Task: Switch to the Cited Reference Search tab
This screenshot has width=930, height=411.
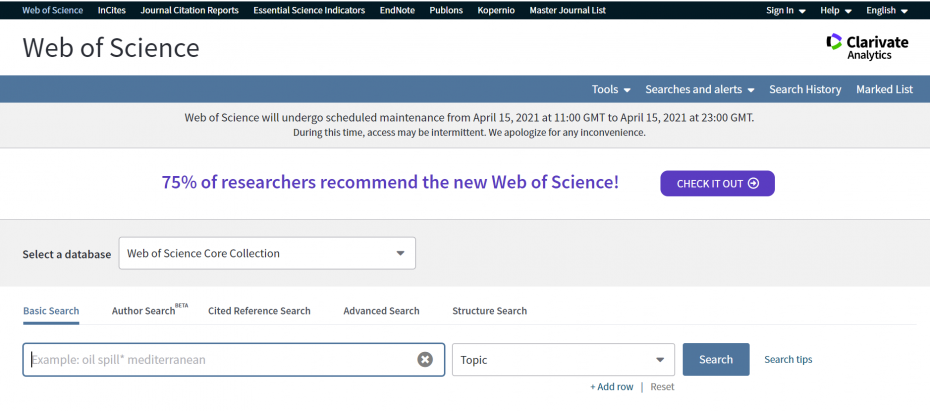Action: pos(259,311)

□ □ □ □ □

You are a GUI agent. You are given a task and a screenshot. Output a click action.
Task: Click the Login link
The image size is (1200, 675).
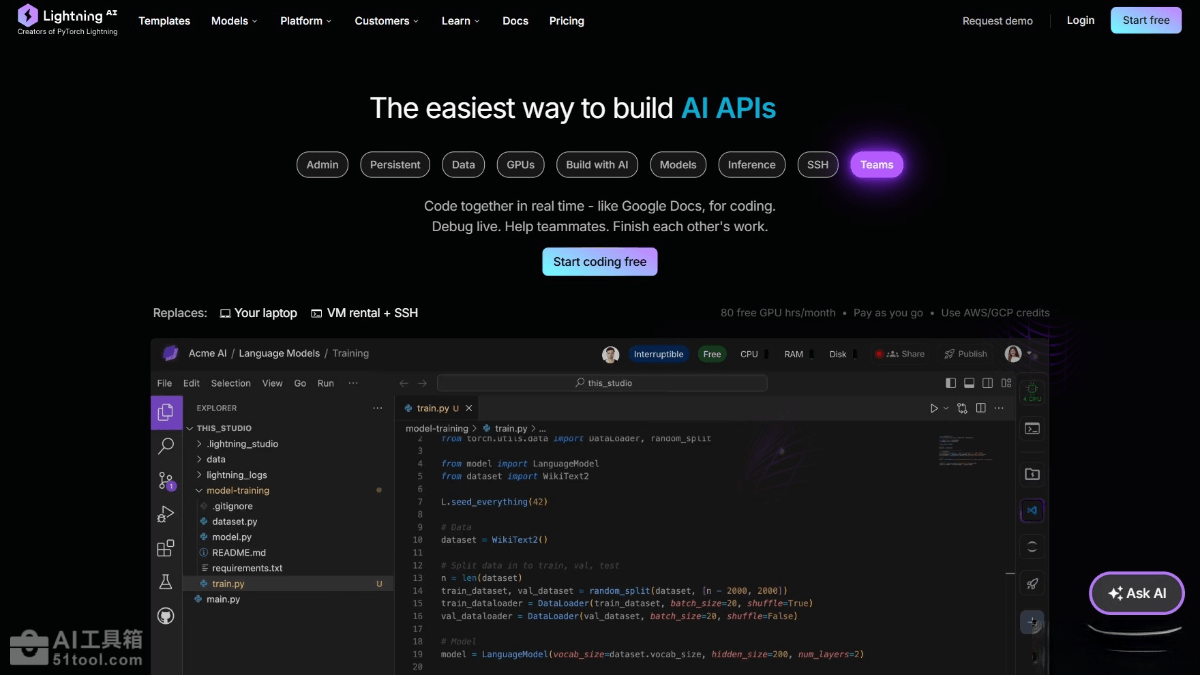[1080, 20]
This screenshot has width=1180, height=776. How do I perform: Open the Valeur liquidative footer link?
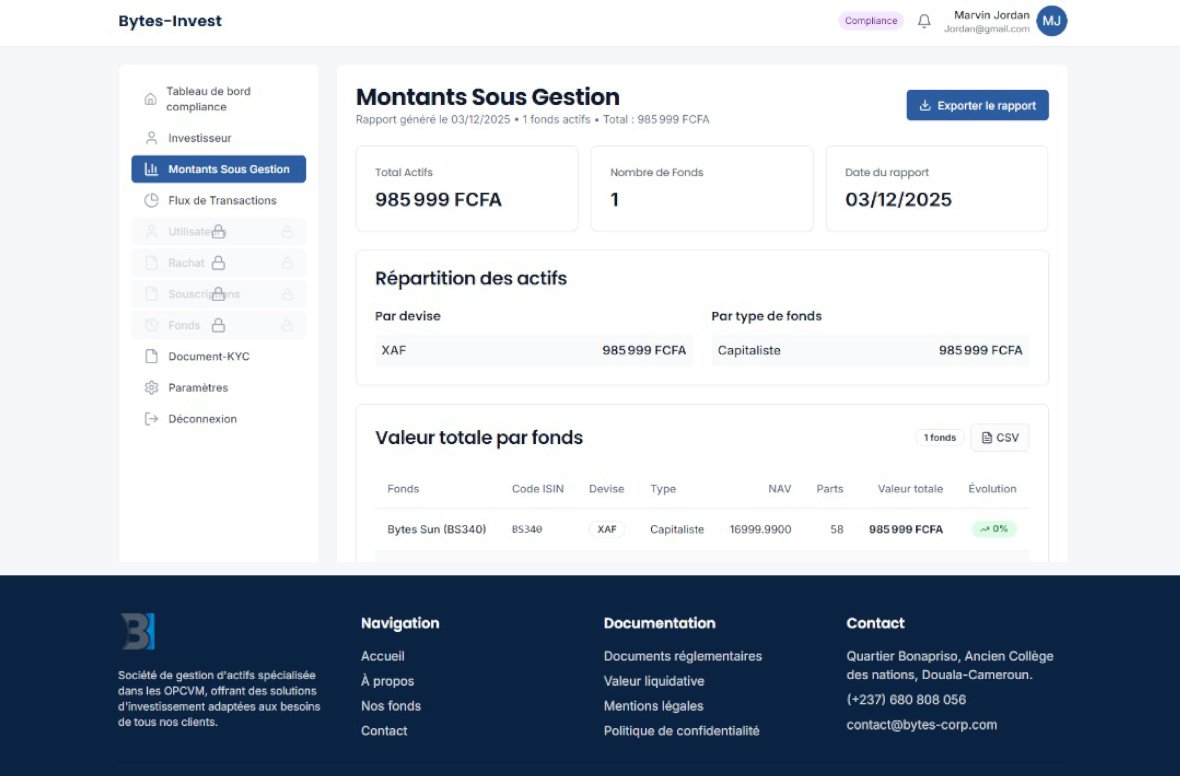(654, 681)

□ □ □ □ □

**WORK TO DO**
Copy the records between the lines holding "Task: Switch to" and "Action: pos(259,311)", inclusive, and shift every coordinate in the answers up by 4. Leave the pictures out of your copy.

**ANSWER TO THE TASK**
Task: Switch to the Cited Reference Search tab
This screenshot has width=930, height=411.
Action: pos(263,315)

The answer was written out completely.